** Provided information follows **

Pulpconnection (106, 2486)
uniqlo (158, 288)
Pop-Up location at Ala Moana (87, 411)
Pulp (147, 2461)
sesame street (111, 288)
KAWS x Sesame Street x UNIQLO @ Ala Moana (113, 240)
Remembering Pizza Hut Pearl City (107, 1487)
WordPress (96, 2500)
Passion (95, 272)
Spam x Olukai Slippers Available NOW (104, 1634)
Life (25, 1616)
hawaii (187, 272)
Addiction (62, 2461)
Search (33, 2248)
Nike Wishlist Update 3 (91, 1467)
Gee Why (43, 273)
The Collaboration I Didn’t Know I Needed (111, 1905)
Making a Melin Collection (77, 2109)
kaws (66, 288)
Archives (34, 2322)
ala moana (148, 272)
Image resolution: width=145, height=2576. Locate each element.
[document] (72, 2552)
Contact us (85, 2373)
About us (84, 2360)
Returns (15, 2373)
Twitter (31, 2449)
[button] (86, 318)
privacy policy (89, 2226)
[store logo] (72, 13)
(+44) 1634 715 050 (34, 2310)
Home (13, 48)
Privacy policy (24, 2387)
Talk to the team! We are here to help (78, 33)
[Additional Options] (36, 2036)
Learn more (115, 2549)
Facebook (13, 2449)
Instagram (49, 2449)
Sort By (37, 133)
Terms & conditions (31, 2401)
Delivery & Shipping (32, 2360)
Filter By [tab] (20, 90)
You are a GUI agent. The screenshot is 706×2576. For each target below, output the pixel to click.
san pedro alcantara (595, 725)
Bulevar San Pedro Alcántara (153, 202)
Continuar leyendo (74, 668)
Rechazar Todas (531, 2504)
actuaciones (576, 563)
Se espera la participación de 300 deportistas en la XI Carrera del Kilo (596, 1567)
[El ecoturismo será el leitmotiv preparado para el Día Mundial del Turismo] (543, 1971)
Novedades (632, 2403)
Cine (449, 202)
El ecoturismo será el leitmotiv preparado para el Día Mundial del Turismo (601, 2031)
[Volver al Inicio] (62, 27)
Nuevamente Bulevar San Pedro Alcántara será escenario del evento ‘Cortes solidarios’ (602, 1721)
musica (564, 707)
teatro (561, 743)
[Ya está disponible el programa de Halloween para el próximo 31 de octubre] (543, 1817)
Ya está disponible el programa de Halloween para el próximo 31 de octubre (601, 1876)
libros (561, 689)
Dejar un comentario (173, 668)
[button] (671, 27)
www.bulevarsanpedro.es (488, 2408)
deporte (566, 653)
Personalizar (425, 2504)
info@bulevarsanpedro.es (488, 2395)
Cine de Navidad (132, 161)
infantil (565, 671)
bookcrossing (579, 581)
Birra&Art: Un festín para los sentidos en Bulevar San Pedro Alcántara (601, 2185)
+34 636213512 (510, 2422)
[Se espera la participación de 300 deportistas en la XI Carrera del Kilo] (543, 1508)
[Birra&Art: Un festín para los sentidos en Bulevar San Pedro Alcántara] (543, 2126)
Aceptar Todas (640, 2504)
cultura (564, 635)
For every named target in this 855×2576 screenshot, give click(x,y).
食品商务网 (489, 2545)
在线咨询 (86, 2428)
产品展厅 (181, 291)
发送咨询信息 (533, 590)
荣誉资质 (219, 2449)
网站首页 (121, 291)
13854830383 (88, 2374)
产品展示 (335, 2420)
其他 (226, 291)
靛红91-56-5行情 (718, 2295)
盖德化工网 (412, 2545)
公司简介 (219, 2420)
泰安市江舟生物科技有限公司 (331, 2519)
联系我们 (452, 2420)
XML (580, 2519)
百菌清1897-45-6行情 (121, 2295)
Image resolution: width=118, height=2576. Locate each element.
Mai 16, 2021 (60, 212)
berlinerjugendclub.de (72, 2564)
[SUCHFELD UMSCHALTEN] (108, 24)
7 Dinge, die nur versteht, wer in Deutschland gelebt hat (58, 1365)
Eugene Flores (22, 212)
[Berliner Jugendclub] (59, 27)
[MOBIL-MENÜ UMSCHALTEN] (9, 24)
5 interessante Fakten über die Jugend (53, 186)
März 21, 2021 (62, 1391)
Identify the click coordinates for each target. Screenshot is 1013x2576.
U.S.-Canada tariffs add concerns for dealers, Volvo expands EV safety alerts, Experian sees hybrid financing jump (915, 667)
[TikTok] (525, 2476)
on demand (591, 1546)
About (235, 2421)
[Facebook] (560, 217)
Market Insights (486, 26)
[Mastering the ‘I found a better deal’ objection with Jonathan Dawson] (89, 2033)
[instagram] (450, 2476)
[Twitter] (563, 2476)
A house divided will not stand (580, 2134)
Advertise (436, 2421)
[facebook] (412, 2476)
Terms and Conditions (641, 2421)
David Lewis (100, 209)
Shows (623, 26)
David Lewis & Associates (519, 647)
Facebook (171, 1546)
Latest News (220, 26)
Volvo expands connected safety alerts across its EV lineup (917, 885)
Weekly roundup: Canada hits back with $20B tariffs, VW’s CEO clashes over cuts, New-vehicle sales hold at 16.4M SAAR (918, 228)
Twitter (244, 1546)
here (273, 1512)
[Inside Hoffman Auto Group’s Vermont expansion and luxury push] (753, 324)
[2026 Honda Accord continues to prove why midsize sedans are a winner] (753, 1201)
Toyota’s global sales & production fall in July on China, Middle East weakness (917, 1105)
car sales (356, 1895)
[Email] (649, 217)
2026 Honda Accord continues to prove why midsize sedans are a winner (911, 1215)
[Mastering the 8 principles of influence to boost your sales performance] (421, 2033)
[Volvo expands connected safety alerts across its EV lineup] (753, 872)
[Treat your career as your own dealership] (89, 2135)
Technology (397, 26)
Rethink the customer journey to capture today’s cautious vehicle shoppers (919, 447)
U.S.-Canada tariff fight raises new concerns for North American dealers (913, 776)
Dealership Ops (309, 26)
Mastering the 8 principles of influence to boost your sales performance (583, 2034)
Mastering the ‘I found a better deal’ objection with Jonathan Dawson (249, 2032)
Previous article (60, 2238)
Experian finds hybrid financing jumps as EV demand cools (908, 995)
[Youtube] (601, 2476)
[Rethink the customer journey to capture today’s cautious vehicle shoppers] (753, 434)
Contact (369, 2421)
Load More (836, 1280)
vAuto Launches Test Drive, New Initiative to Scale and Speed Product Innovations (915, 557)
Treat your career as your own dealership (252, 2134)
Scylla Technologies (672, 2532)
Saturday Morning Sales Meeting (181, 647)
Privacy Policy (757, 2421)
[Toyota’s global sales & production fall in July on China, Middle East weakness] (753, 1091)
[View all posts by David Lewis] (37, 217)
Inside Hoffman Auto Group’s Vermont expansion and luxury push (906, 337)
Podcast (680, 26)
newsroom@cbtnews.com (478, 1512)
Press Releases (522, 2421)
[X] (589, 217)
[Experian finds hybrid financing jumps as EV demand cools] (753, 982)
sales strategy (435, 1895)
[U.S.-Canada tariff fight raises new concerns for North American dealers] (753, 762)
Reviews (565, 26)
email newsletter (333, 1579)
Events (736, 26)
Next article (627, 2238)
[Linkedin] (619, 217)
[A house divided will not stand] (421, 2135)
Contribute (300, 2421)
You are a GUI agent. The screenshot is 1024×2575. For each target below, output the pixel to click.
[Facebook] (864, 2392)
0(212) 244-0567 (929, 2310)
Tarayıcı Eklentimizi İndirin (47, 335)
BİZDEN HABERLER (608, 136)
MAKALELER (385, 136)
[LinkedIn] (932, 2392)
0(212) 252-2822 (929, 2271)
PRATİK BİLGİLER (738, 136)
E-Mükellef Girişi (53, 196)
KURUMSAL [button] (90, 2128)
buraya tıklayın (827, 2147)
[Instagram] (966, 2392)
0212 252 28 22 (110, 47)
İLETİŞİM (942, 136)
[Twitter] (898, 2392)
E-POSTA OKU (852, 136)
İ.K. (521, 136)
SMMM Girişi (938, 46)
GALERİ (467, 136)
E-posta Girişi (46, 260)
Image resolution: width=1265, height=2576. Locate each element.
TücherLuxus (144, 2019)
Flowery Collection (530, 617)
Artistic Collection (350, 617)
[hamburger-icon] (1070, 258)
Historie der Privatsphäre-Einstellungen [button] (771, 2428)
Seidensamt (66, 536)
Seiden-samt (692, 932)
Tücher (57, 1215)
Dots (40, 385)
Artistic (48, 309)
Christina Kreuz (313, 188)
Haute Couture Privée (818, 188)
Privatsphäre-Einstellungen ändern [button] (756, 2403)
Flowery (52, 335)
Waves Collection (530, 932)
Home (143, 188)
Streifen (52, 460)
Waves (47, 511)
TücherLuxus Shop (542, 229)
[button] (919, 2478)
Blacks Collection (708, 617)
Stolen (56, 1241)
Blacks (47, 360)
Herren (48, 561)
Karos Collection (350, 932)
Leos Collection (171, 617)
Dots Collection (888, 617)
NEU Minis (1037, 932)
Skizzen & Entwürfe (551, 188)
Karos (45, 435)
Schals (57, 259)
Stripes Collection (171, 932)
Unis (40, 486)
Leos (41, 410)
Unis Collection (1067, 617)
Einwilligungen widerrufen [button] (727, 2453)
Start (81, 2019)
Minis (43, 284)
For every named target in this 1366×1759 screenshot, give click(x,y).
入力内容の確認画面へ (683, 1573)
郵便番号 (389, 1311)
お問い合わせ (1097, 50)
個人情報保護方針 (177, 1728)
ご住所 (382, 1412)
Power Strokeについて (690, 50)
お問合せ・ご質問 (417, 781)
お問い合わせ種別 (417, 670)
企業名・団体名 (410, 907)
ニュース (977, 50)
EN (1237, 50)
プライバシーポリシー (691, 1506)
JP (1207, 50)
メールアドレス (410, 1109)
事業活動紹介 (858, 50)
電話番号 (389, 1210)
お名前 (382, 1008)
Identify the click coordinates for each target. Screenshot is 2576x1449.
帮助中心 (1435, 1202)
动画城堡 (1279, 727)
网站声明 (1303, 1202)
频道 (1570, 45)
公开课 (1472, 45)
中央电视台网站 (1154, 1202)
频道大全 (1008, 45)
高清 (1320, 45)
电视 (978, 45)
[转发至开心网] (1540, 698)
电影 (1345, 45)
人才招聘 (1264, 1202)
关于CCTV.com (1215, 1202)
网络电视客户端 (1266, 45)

** End of Provided information **

Wherever the line holding "Mai 16, 2021 (60, 212)" falls in the entries above, copy exactly from it through the line holding "here (273, 1512)", inclusive, and add nothing.

Mai 16, 2021 (60, 212)
berlinerjugendclub.de (72, 2564)
[SUCHFELD UMSCHALTEN] (108, 24)
7 Dinge, die nur versteht, wer in Deutschland gelebt hat (58, 1365)
Eugene Flores (22, 212)
[Berliner Jugendclub] (59, 27)
[MOBIL-MENÜ UMSCHALTEN] (9, 24)
5 interessante Fakten über die Jugend (53, 186)
März 21, 2021 (62, 1391)
Identify the click coordinates for each target. Screenshot is 1013x2576.
U.S.-Canada tariffs add concerns for dealers, Volvo expands EV safety alerts, Experian sees hybrid financing jump (915, 667)
[TikTok] (525, 2476)
on demand (591, 1546)
About (235, 2421)
[Facebook] (560, 217)
Market Insights (486, 26)
[Mastering the ‘I found a better deal’ objection with Jonathan Dawson] (89, 2033)
[instagram] (450, 2476)
[Twitter] (563, 2476)
A house divided will not stand (580, 2134)
Advertise (436, 2421)
[facebook] (412, 2476)
Terms and Conditions (641, 2421)
David Lewis (100, 209)
Shows (623, 26)
David Lewis & Associates (519, 647)
Facebook (171, 1546)
Latest News (220, 26)
Volvo expands connected safety alerts across its EV lineup (917, 885)
Weekly roundup: Canada hits back with $20B tariffs, VW’s CEO clashes over cuts, New-vehicle sales hold at 16.4M SAAR (918, 228)
Twitter (244, 1546)
here (273, 1512)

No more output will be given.